## Exercise objective
What must be written out is each line from the one holding "The image size is (932, 382)." through the end of the records, word for word, minus any pictures.

(Saved entries)
↓

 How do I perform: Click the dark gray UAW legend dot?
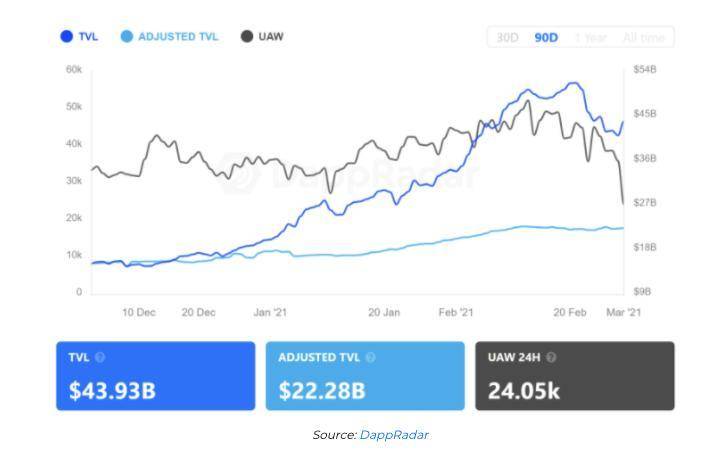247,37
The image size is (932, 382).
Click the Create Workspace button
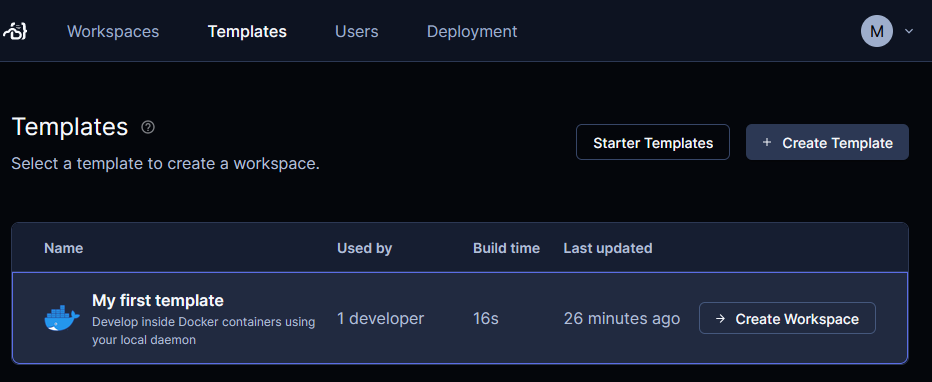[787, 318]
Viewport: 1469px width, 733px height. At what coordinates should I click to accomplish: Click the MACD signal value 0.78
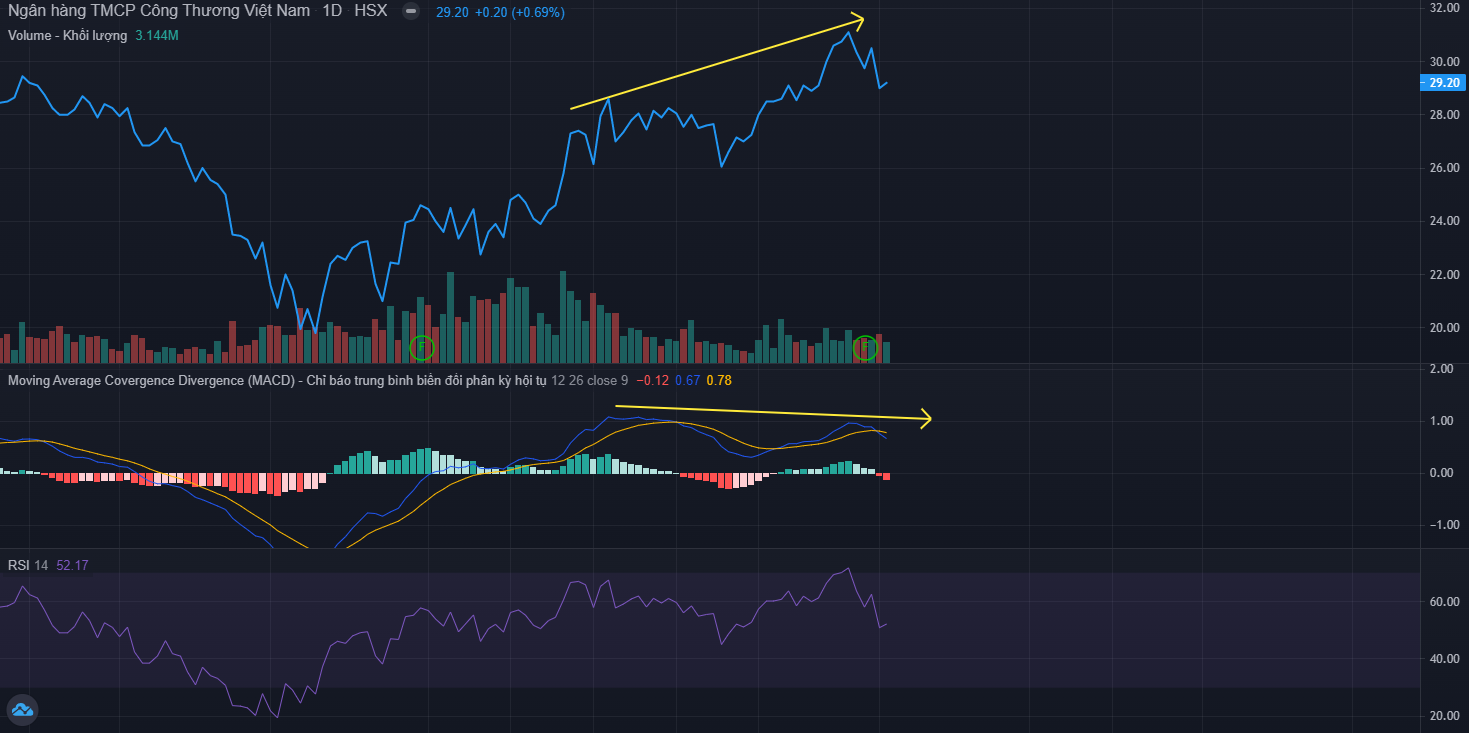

↑

## Response to this task
The image size is (932, 382).
Click the Create Workspace button
[787, 318]
Viewport: 1469px width, 733px height. At what coordinates should I click to accomplish: Click the MACD signal value 0.78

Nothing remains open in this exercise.